Objectives
The aim of this study was to model the associations between patient spending on heart failure (HF) medications and Medicare and all-payer expenditures on health care services for participants in the Medicare prescription drug (Part D) program.
Methods
Correlational analysis of pooled 2011–12 data from the Medicare Current Beneficiary Survey. Analysis was restricted to community-dwelling beneficiaries with self-reported HF at baseline, continuous Part D coverage, and no Low-Income Subsidy (LIS). The main predictor was mean patient expenditure on a HF-related prescription per 30-day supply.

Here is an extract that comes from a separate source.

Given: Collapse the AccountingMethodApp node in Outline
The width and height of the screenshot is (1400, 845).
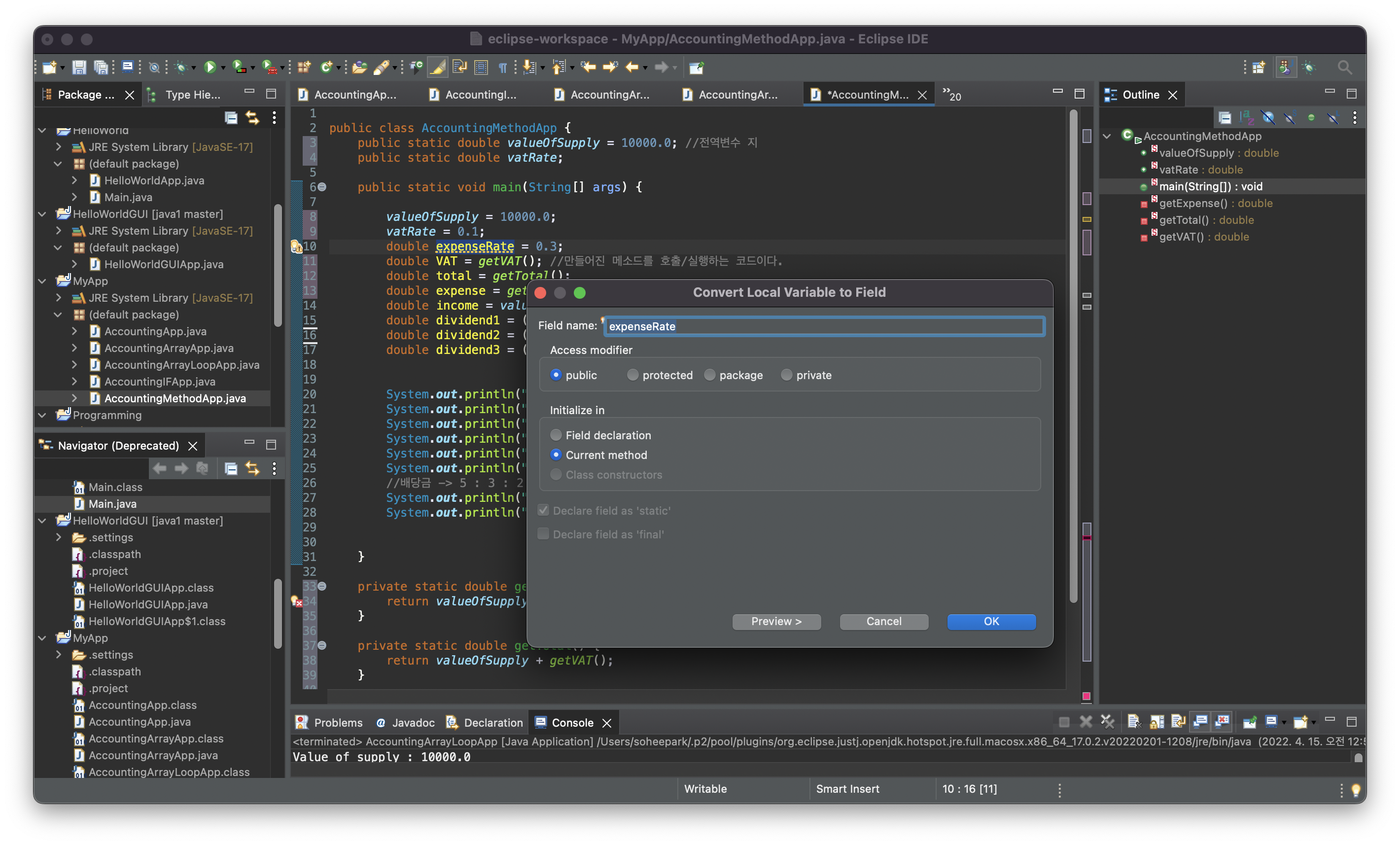Looking at the screenshot, I should [1107, 137].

The outcomes were all-payer and Medicare-specific payments for inpatient and total health care services during the observation year.
Key findings
Mean patient drug expenditure was not statistically associated with Medicare or all-payer inpatient payments or (after covariate adjustment) with total health care payments. However, patient expenditure was statistically associated with total Medicare payments, eγ = 1.022, 95% CI [1.004 to 1.041]. Marginal effects analysis predicted an average rise in total Medicare payments of $190.32, 95% CI [$40.54 to $341.10], for each additional $1 of patient spending per prescription, P = 0.013. Given an average 2.4 HF-indicated drug classes per participant and assuming 12.2 copays per year, a hypothetical $1 increase in prescription copay predicted a net loss to Medicare of $160.90 per participant.
Conclusion
Prescription drug spending by Medicare beneficiaries with HF was not associated with higher inpatient or all-payer costs. A modest association between patient drug spending and total Medicare costs was observed, but longitudinal and cost-effectiveness analyses are needed to support causal inference.